→ Task input
## Start

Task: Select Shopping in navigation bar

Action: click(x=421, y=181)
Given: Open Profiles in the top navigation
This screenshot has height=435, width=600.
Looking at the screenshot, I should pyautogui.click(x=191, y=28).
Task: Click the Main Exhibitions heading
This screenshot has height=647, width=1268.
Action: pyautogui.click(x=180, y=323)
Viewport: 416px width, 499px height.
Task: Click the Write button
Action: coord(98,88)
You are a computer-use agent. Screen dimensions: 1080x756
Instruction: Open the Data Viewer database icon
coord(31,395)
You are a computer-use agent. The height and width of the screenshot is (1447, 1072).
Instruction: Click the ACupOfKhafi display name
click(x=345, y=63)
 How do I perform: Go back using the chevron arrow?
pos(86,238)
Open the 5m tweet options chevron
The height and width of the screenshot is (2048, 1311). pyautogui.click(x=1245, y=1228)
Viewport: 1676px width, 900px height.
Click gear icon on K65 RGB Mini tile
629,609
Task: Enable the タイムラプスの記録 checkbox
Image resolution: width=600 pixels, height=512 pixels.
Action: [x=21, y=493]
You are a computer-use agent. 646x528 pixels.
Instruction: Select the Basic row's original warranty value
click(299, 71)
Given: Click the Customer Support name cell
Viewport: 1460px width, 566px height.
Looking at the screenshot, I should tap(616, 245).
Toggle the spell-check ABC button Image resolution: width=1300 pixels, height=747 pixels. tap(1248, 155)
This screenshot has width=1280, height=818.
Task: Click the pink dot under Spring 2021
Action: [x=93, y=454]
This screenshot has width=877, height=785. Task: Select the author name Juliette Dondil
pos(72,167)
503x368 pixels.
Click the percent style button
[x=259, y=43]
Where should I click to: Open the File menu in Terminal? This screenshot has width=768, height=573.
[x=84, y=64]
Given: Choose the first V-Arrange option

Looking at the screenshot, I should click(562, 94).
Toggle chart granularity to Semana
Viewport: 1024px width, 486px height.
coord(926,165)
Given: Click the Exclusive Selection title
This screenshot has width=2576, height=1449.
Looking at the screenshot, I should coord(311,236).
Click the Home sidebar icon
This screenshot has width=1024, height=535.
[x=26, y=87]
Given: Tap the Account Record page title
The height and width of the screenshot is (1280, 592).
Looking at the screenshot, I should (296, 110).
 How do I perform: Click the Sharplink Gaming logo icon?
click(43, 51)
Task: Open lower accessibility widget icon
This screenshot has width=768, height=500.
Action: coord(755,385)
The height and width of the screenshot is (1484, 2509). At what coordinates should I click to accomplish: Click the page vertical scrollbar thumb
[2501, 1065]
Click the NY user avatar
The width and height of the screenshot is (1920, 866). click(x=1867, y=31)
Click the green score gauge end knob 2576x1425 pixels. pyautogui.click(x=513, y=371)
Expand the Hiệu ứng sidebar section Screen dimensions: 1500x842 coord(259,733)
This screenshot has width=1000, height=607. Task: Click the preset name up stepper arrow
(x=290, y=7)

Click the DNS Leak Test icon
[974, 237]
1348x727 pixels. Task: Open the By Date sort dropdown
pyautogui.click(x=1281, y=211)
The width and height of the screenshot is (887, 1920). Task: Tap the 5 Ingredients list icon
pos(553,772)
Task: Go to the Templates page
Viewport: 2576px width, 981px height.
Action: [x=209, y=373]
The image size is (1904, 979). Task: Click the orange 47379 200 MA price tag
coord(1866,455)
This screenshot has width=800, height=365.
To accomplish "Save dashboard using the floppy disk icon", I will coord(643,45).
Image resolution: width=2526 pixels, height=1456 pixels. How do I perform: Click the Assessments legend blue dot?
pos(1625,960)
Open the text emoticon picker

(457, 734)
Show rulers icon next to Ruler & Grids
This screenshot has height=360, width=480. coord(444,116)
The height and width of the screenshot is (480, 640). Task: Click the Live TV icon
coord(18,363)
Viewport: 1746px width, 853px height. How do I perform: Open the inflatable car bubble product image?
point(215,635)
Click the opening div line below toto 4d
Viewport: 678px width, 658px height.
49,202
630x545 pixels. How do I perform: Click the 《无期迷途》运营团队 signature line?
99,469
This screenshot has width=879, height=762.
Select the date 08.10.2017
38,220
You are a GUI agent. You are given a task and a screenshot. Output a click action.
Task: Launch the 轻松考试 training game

## End

Convert the listing above into a JSON list of strings, with one string for each line and blank lines left out.

[
  "Task: Select Shopping in navigation bar",
  "Action: click(x=421, y=181)",
  "Given: Open Profiles in the top navigation",
  "This screenshot has height=435, width=600.",
  "Looking at the screenshot, I should pyautogui.click(x=191, y=28).",
  "Task: Click the Main Exhibitions heading",
  "This screenshot has height=647, width=1268.",
  "Action: pyautogui.click(x=180, y=323)",
  "Viewport: 416px width, 499px height.",
  "Task: Click the Write button",
  "Action: coord(98,88)",
  "You are a computer-use agent. Screen dimensions: 1080x756",
  "Instruction: Open the Data Viewer database icon",
  "coord(31,395)",
  "You are a computer-use agent. The height and width of the screenshot is (1447, 1072).",
  "Instruction: Click the ACupOfKhafi display name",
  "click(x=345, y=63)",
  " How do I perform: Go back using the chevron arrow?",
  "pos(86,238)",
  "Open the 5m tweet options chevron",
  "The height and width of the screenshot is (2048, 1311). pyautogui.click(x=1245, y=1228)",
  "Viewport: 1676px width, 900px height.",
  "Click gear icon on K65 RGB Mini tile",
  "629,609",
  "Task: Enable the タイムラプスの記録 checkbox",
  "Image resolution: width=600 pixels, height=512 pixels.",
  "Action: [x=21, y=493]",
  "You are a computer-use agent. 646x528 pixels.",
  "Instruction: Select the Basic row's original warranty value",
  "click(299, 71)",
  "Given: Click the Customer Support name cell",
  "Viewport: 1460px width, 566px height.",
  "Looking at the screenshot, I should tap(616, 245).",
  "Toggle the spell-check ABC button Image resolution: width=1300 pixels, height=747 pixels. tap(1248, 155)",
  "This screenshot has width=1280, height=818.",
  "Task: Click the pink dot under Spring 2021",
  "Action: [x=93, y=454]",
  "This screenshot has width=877, height=785. Task: Select the author name Juliette Dondil",
  "pos(72,167)",
  "503x368 pixels.",
  "Click the percent style button",
  "[x=259, y=43]",
  "Where should I click to: Open the File menu in Terminal? This screenshot has width=768, height=573.",
  "[x=84, y=64]",
  "Given: Choose the first V-Arrange option",
  "Looking at the screenshot, I should click(562, 94).",
  "Toggle chart granularity to Semana",
  "Viewport: 1024px width, 486px height.",
  "coord(926,165)",
  "Given: Click the Exclusive Selection title",
  "This screenshot has width=2576, height=1449.",
  "Looking at the screenshot, I should coord(311,236).",
  "Click the Home sidebar icon",
  "This screenshot has width=1024, height=535.",
  "[x=26, y=87]",
  "Given: Tap the Account Record page title",
  "The height and width of the screenshot is (1280, 592).",
  "Looking at the screenshot, I should (296, 110).",
  " How do I perform: Click the Sharplink Gaming logo icon?",
  "click(43, 51)",
  "Task: Open lower accessibility widget icon",
  "This screenshot has width=768, height=500.",
  "Action: coord(755,385)",
  "The height and width of the screenshot is (1484, 2509). At what coordinates should I click to accomplish: Click the page vertical scrollbar thumb",
  "[2501, 1065]",
  "Click the NY user avatar",
  "The width and height of the screenshot is (1920, 866). click(x=1867, y=31)",
  "Click the green score gauge end knob 2576x1425 pixels. pyautogui.click(x=513, y=371)",
  "Expand the Hiệu ứng sidebar section Screen dimensions: 1500x842 coord(259,733)",
  "This screenshot has width=1000, height=607. Task: Click the preset name up stepper arrow",
  "(x=290, y=7)",
  "Click the DNS Leak Test icon",
  "[974, 237]",
  "1348x727 pixels. Task: Open the By Date sort dropdown",
  "pyautogui.click(x=1281, y=211)",
  "The width and height of the screenshot is (887, 1920). Task: Tap the 5 Ingredients list icon",
  "pos(553,772)",
  "Task: Go to the Templates page",
  "Viewport: 2576px width, 981px height.",
  "Action: [x=209, y=373]",
  "The image size is (1904, 979). Task: Click the orange 47379 200 MA price tag",
  "coord(1866,455)",
  "This screenshot has width=800, height=365.",
  "To accomplish \"Save dashboard using the floppy disk icon\", I will coord(643,45).",
  "Image resolution: width=2526 pixels, height=1456 pixels. How do I perform: Click the Assessments legend blue dot?",
  "pos(1625,960)",
  "Open the text emoticon picker",
  "(457, 734)",
  "Show rulers icon next to Ruler & Grids",
  "This screenshot has height=360, width=480. coord(444,116)",
  "The height and width of the screenshot is (480, 640). Task: Click the Live TV icon",
  "coord(18,363)",
  "Viewport: 1746px width, 853px height. How do I perform: Open the inflatable car bubble product image?",
  "point(215,635)",
  "Click the opening div line below toto 4d",
  "Viewport: 678px width, 658px height.",
  "49,202",
  "630x545 pixels. How do I perform: Click the 《无期迷途》运营团队 signature line?",
  "99,469",
  "This screenshot has width=879, height=762.",
  "Select the date 08.10.2017",
  "38,220",
  "You are a GUI agent. You are given a task and a screenshot. Output a click action.",
  "Task: Launch the 轻松考试 training game"
]